How CrystFEL handles symmetry
-----------------------------

Most programs in CrystFEL understand point group symmetry.  The exception is
"get_hkl", which you can read about below.  You give the point group following
the "-y" option to the programs.

Please read doc/process_hkl for important information on how symmetry is used
during the indexing and merging procedures.  It's important to understand how
this works before, for example, trying to merge a dataset.
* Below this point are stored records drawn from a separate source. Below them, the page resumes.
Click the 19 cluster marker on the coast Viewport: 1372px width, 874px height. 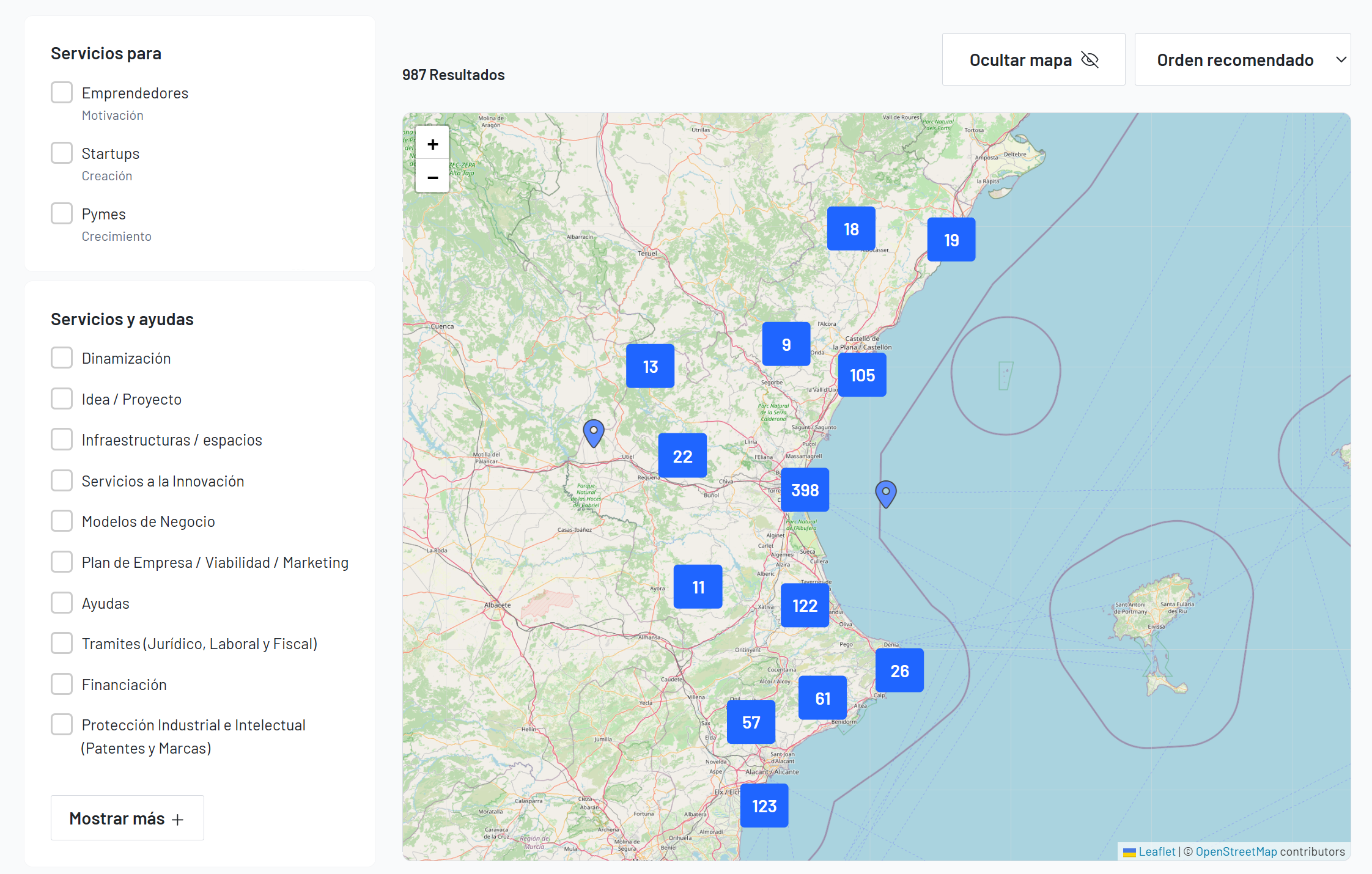click(951, 240)
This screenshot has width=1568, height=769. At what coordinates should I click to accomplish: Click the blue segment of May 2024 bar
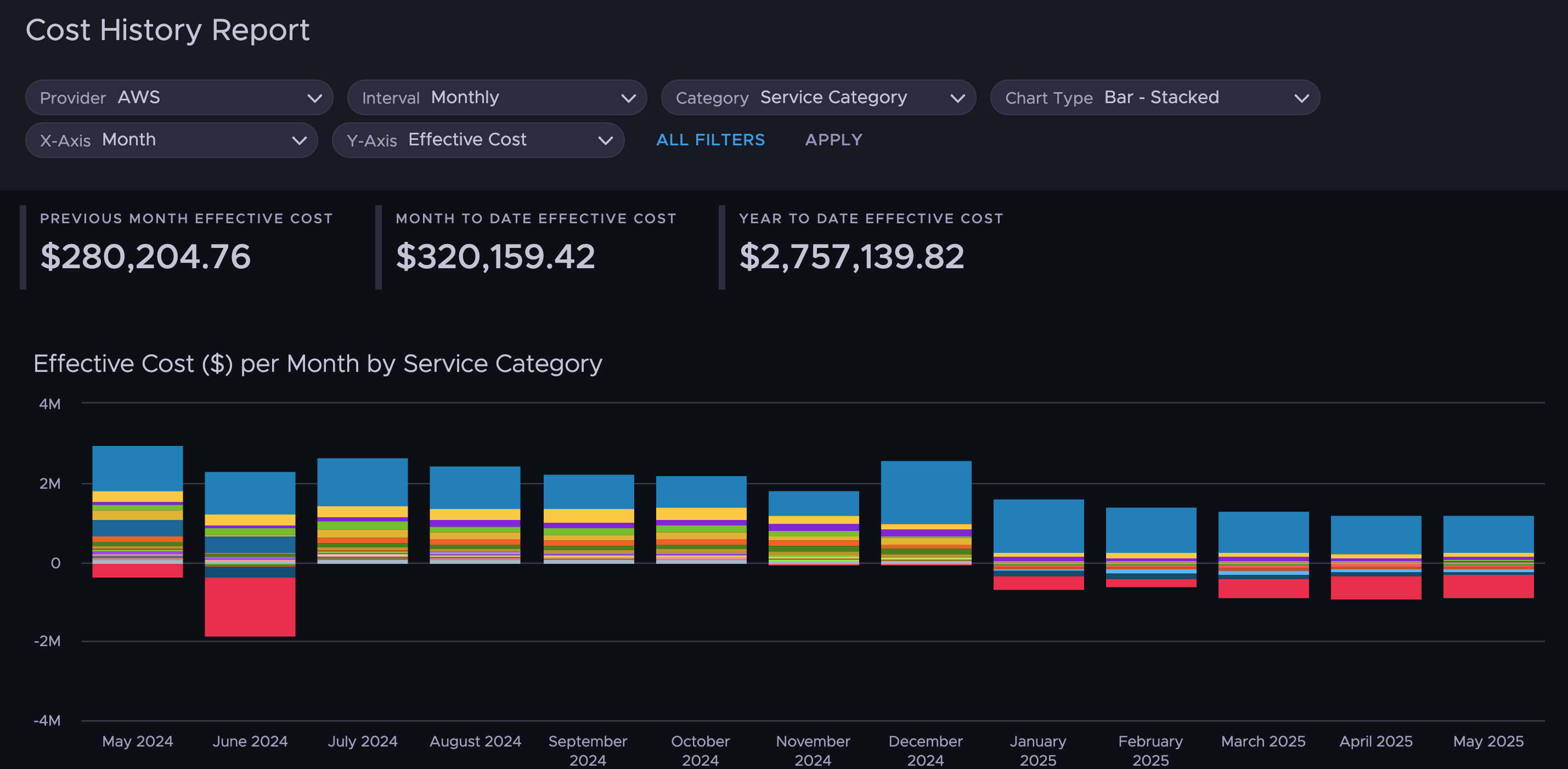(138, 467)
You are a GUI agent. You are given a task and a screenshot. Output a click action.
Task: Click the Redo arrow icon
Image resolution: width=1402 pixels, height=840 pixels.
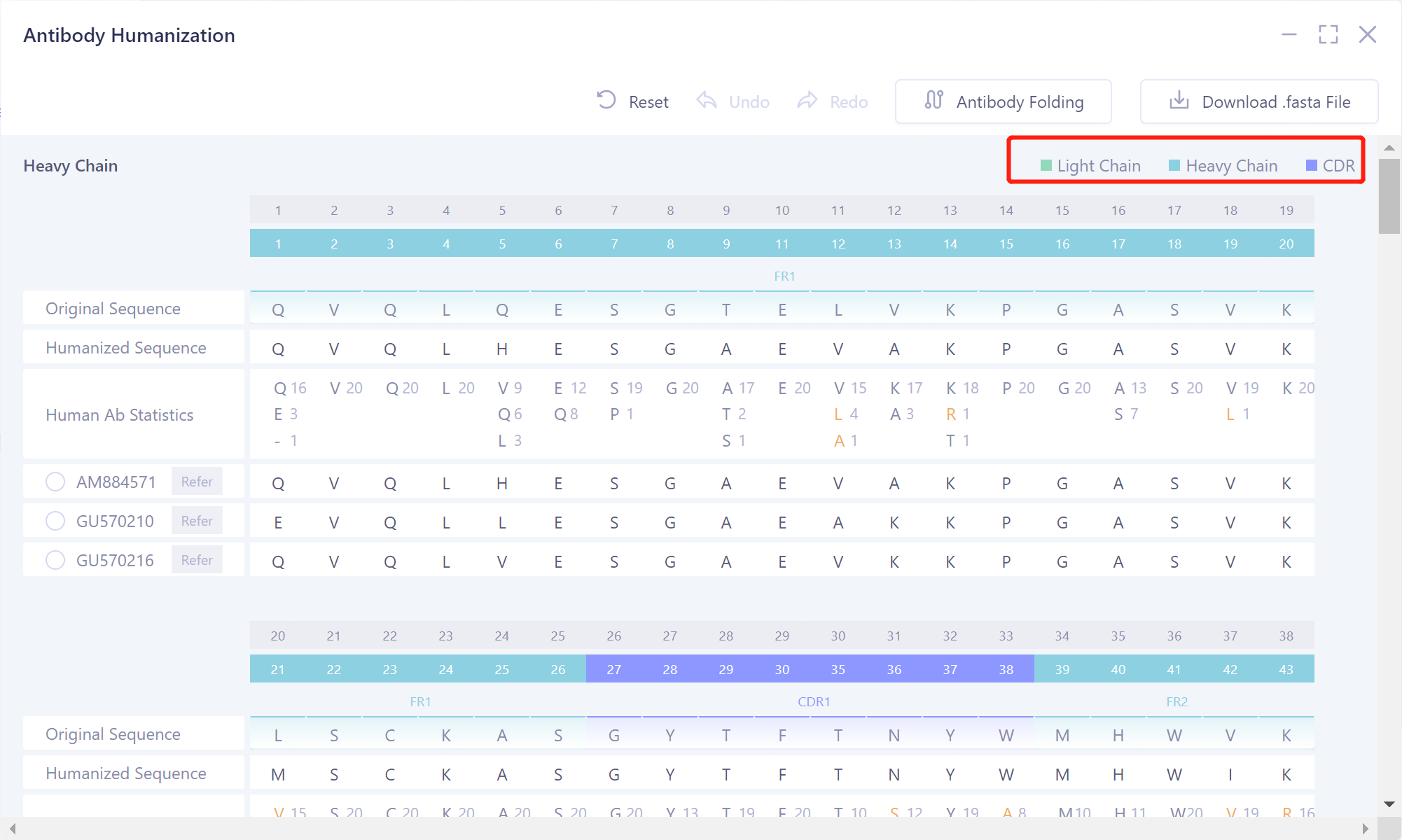click(807, 101)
Symmetry definitions are included in src/symmetry.c.  Point group definitions
are required for merging and the display of merged results, but space groups are
not taken into account since merging does not care about systematic absences -
as far as CrystFEL is concerned, systematic absences are just measurements
which happen to have values of zero.  Each space group belongs to exactly one
point group, which you can look up in the International Tables for X-Ray
Crystallography.  Alternatively, "twin-calculator.pdf" in the same directory as
this file lists all the space groups according to point group, Laue class and
holohedry.


Adding a new point group
------------------------

Point groups are being added here as they are required, so it's likely that the
exact one you want hasn't been added yet.  Here's how to add a new one by
editing src/symmetry.c.

First, expand the check_cond() function to include a description of the
asymmetric reciprocal unit cell for the point group.  Every reflection in the
whole of reciprocal space must map onto exactly one reflection in the asymmetric
unit cell so defined.  The asymmetric cell is usually defined with positive h, k
and l, but it doesn't really matter.  Working out the required condition means
visualising the cell and taking care to properly handle situations such as the
(000) reflection.  Get this right, otherwise you'll go crazy when it breaks in
weird ways.

Next, expand the num_general_equivs() function.  Given a point group, this
function must return the number of equivalent reflections for a general
reflection, including the input reflection.  High-symmetry reflections (usually
ones with zeroes in their indices) have fewer equivalents, but the num_equivs()
function will work this out for you.

Finally, add the new point group to the get_general_equiv() function.  This
function takes a set of Miller indices, a point group and an index "n", and
returns (by reference) the indices of the "n"th equivalent reflection. You just
have to worry about the general position, because get_equiv() will work out the
special positions for you.  get_general_equiv() must return the original indices
when idx=0.

If you want the new point group to be used for simulation on the GPU, you will
also need to modify src/diffraction-gpu.c and data/diffraction.cl.  Choose a
simple capitalised name for the point group and add it to the list of OpenCL
preprocessor definitions in setup_gpu().  Then add a corresponding list of
equivalents following the established pattern in molecule_factor().  That's it.